* _What you have to do_:
Identify and pull out each line of the entries in which "computer" occurs.

* _The records_:
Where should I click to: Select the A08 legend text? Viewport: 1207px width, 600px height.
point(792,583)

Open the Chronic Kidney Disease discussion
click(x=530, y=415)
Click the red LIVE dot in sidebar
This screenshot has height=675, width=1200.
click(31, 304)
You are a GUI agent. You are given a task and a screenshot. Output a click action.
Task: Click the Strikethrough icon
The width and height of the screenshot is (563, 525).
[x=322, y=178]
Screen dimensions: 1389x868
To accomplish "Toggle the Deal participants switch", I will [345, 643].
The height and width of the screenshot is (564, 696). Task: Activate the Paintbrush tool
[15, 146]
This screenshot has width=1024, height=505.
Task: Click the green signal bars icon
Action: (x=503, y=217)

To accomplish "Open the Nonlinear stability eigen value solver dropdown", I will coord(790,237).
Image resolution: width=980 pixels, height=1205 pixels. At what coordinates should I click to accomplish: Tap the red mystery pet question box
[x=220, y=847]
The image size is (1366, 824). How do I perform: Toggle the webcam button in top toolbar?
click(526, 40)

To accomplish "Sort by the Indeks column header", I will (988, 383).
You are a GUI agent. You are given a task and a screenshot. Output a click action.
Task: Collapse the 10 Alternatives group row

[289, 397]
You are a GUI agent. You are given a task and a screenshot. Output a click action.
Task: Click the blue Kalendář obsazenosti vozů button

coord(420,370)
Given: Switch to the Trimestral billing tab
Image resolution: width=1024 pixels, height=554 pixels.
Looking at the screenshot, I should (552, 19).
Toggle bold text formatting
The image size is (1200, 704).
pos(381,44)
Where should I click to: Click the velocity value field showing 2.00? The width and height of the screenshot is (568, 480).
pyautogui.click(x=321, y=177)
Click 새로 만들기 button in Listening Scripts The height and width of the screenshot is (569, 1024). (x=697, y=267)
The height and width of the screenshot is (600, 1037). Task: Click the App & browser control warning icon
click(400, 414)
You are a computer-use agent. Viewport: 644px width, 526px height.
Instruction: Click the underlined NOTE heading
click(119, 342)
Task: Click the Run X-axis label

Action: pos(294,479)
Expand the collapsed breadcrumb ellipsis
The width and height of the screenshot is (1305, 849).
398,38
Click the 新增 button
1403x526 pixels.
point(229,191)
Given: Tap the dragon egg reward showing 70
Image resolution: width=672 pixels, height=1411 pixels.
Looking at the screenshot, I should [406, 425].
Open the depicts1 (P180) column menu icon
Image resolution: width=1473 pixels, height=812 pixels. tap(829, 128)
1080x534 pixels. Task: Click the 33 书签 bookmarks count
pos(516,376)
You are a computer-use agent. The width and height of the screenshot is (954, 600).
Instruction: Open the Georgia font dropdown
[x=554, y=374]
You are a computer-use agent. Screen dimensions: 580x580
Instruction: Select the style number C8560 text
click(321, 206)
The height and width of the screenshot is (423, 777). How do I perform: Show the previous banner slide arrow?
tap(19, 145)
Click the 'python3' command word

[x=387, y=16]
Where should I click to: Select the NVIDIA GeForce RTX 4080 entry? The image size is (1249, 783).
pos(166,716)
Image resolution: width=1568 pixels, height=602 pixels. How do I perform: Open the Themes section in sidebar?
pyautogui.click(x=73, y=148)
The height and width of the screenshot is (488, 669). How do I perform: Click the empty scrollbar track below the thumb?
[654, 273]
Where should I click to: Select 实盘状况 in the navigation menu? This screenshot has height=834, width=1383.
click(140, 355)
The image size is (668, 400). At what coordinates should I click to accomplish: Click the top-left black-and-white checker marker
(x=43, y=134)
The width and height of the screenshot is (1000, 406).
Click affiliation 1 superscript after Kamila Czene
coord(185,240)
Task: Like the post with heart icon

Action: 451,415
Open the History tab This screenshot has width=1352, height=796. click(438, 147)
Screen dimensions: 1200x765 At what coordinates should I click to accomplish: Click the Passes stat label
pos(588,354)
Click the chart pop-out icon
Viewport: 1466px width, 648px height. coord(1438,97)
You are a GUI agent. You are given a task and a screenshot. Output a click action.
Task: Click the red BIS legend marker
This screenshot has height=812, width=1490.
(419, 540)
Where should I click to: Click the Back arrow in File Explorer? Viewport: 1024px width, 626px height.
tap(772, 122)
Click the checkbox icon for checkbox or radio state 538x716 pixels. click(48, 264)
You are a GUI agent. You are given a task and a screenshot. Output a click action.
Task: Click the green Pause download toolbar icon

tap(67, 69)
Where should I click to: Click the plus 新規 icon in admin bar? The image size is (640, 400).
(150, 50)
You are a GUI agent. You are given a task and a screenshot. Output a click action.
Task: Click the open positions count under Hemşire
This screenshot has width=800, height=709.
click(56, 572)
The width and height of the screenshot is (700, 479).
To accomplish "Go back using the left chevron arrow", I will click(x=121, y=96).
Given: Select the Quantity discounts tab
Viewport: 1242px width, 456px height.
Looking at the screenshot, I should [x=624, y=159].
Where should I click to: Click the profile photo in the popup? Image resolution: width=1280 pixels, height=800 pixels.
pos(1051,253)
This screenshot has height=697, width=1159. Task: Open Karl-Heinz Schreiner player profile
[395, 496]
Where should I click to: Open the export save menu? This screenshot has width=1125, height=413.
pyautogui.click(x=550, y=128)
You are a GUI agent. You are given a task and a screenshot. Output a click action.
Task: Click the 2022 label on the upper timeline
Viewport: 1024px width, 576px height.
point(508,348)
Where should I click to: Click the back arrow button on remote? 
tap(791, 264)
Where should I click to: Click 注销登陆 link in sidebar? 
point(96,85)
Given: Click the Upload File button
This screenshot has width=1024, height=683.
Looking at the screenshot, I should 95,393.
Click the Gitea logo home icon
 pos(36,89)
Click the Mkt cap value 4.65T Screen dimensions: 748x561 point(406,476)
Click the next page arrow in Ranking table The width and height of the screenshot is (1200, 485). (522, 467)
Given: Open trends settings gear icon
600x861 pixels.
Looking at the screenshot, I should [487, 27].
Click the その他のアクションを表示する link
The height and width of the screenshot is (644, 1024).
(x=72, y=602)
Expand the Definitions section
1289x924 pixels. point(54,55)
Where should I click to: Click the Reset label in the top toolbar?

* _Solution for this exercise_:
You are a computer-use agent. Viewport: 644px width, 526px height.
You are a computer-use agent. The width and height of the screenshot is (954, 600).
You are a computer-use agent. Screen dimensions: 580x580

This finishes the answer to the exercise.